**Available data**
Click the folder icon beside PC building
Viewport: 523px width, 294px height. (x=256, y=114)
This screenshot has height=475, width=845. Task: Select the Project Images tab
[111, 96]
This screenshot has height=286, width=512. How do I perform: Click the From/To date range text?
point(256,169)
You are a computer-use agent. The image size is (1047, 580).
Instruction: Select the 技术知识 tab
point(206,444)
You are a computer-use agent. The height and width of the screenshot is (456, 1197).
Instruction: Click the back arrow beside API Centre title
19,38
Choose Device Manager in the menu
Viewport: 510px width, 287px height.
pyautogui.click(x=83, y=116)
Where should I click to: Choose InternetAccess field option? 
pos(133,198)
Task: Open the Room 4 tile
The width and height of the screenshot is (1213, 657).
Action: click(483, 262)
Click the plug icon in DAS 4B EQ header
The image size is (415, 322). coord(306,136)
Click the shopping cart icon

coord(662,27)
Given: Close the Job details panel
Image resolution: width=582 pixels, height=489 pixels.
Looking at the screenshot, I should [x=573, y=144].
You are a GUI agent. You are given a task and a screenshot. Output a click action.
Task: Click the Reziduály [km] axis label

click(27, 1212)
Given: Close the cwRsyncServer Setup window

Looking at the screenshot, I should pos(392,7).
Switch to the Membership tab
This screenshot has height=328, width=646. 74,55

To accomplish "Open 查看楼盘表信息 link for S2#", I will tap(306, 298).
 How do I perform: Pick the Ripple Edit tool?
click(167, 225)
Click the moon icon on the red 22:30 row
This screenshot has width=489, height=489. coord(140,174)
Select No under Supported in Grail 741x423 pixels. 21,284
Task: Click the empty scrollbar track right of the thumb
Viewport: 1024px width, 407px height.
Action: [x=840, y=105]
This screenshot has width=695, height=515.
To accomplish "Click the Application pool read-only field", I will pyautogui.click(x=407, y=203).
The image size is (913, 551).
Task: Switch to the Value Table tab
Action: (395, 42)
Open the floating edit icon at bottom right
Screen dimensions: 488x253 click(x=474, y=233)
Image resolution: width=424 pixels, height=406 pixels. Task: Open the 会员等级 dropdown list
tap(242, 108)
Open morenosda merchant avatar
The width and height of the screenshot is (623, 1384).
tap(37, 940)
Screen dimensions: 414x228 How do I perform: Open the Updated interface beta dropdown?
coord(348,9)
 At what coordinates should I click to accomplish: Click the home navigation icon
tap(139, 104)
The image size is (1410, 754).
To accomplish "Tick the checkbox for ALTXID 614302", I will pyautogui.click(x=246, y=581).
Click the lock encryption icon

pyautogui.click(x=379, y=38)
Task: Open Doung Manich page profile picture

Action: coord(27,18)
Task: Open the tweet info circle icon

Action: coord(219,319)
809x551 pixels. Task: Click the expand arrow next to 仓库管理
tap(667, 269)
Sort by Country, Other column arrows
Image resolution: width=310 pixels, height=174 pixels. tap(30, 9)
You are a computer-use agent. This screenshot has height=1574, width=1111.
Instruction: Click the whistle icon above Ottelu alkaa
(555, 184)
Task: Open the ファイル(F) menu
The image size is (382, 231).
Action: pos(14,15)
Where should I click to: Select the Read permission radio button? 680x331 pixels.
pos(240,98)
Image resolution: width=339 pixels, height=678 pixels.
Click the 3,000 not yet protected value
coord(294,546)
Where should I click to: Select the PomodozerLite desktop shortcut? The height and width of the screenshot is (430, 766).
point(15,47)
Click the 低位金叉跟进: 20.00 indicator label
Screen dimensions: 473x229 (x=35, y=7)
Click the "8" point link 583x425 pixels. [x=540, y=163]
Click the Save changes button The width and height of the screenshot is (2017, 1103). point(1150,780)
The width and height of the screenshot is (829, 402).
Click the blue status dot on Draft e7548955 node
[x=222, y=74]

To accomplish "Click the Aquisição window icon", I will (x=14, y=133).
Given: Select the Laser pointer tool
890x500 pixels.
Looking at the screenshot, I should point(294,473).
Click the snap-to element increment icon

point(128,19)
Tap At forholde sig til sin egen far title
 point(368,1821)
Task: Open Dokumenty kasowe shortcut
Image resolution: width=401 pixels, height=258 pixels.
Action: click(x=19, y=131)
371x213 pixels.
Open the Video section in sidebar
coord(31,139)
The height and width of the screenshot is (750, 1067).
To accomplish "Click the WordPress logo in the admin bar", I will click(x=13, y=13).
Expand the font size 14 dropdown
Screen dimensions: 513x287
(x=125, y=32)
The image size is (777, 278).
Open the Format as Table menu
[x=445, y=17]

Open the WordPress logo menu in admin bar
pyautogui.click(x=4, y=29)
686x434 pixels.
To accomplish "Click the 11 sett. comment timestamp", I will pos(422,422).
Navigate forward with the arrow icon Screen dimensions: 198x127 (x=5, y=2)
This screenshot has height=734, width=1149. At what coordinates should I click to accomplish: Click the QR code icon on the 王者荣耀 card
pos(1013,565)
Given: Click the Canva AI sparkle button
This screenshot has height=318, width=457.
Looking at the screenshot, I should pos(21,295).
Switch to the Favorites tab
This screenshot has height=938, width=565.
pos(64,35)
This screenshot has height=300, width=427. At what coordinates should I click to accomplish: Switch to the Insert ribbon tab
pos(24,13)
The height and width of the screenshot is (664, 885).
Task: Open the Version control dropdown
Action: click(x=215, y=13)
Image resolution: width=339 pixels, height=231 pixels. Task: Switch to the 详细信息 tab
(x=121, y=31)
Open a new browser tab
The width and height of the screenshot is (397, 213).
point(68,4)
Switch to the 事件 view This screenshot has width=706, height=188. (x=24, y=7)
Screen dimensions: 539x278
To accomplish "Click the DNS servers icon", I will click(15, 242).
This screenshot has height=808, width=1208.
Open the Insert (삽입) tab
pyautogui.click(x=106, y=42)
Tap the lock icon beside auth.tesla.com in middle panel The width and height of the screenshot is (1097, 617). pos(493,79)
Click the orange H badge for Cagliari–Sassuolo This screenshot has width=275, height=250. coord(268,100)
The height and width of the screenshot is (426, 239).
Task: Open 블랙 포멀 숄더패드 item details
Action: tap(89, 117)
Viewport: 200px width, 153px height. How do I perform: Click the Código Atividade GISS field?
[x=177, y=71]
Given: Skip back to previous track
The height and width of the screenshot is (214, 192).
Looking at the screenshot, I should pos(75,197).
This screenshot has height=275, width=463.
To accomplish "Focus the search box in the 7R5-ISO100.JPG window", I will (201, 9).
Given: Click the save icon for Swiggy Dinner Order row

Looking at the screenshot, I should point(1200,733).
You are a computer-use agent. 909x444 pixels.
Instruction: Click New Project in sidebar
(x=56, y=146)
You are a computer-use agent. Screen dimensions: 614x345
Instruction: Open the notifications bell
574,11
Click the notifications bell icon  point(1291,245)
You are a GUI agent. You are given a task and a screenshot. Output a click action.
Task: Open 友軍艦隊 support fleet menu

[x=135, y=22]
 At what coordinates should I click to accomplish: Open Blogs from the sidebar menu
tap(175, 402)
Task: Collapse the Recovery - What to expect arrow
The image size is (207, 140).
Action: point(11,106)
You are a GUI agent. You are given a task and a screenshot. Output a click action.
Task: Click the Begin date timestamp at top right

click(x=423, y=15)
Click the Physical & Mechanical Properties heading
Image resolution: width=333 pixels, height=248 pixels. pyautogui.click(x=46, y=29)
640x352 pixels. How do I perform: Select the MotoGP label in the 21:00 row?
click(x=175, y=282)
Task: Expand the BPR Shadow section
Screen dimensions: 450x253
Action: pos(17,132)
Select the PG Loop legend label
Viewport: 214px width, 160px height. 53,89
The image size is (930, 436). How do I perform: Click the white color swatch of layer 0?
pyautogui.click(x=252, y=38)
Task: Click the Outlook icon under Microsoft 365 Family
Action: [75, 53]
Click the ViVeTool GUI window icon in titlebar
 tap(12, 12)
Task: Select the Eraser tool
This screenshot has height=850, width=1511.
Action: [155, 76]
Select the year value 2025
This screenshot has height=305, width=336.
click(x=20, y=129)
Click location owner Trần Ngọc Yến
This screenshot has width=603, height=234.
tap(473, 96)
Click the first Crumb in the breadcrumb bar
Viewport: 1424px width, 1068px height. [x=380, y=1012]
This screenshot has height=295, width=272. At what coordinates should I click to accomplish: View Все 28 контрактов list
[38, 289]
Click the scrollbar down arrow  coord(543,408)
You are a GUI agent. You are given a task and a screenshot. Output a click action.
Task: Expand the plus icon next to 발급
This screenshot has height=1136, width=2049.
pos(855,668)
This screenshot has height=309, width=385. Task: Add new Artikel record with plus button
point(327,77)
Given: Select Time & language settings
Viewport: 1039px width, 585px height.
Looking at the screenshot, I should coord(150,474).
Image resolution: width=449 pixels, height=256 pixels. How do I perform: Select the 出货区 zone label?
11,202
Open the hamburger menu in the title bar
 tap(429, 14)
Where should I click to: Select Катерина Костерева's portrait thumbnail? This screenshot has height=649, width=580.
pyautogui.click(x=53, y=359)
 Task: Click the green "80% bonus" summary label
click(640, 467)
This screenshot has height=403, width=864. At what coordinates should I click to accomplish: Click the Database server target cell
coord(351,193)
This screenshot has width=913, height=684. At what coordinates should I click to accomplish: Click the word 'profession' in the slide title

**Written problem**
Rewrite the rows from the line with "Where should I click to: Select Катерина" up to and including the line with "click(640, 467)", swapping "green" for "yellow" and leaving everything else as it is.

**Exercise answer**
Where should I click to: Select Катерина Костерева's portrait thumbnail? This screenshot has height=649, width=580.
pyautogui.click(x=53, y=359)
 Task: Click the yellow "80% bonus" summary label
click(640, 467)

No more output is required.